Sergey Nivens - Fotolia
Digital economy minister Ed Vaizey will write to UK FTSE 350 companies to remind them to have robust business procedures in place for cyber security and urge them to take part in the government’s annual Cyber Health Check.
Speaking at the Intel UK & Ireland Security Summit, Vaizey said dealing with cyber security is a partnership between government and industry, and the government will not do business with companies that don’t have cyber security protocols in place.
“It’s obvious that cyber security underpins our entire economy now.
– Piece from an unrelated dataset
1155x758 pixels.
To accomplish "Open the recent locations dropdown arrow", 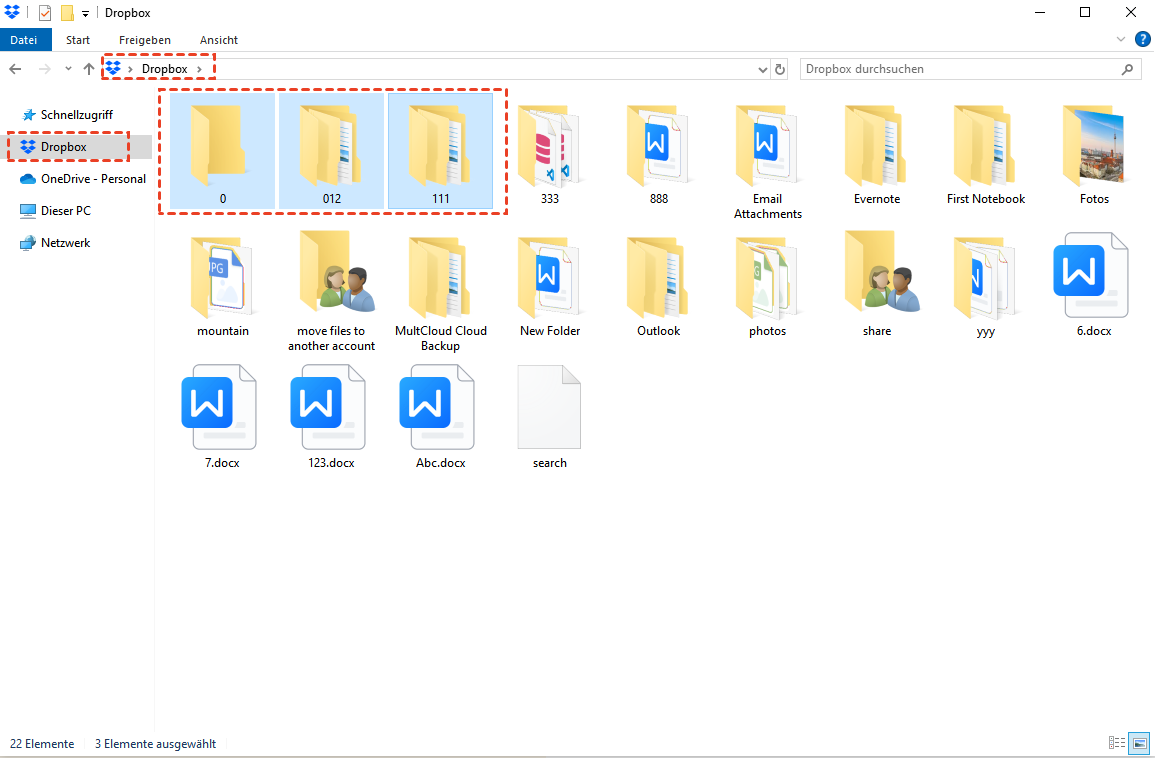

We live in a digital economy and therefore we need robust cyber security to keep our businesses secure, keep our citizens safe and make our public services work,” he said.
“We are a world leader in the use of digital technology, so we need to be a world leader in cyber security.”
In the aftermath of the recent TalkTalk data breach, in which customer data was left unencrypted, Vaizey said the incident “served as a warning to protect ourselves”, and promised to write to the FTSE 350 to encourage them to take part in the third Cyber Health Check – an annual assessment of their cyber governance protocols.
“It's a partnership between the government and industry, a partnership between the government and the audit community, and it is designed to help the leading companies in the UK to understand the need for cyber security and work with us to improve their cyber security,” he said.
Vaizey added that he expected 100% of the FTSE 350 companies to say they have included cyber security in their risk register and he would “target those businesses that don’t”.
“It’s really important that cyber security isn’t seen as an IT issue you leave to the IT department. It’s got to be a board room issue and it's got to be at the top of the agenda,” he said.
In the first year of the health check, just over half of the businesses had cyber security in their risk register, while 88% of businesses surveyed did so in 2014.
Cyber Essentials Scheme
Vaizey also encouraged businesses of all sizes to take part in the government’s Cyber Essentials Scheme, which was launched in 2014.
The scheme provides guidance and certification to UK businesses, and aims to raise the cyber security bar in UK businesses.
Vaizey said it sets out the clear basic standards for cyber security and that if a business adopts the scheme, “you will and should protect your business against the majority of threats on the internet”.
“Where it’s appropriate, the government won’t do business if a company doesn’t have a Cyber Essentials Scheme certificate,” he said.
On 17 November 2015, chancellor George Osborne pledged a £1.9bn investment in cyber security over the next five years and launched a National Cyber Security Plan, which includes establishing a national cyber centre at GCHQ that will host a “cyber force” handling cyber incidents in Britain.
Commenting on the new cyber force, Vaizey said that it’s important for the government to “look hard at its own arrangements” in terms of simplifying the architecture of how it handles cyber security issues.
“We need to simplify that quite significantly so that there is one leading part of Whitehall, which will respond to a whole range of different incidents, whether it’s in the public sector or private sector, and to quickly mitigate any damage,” he said.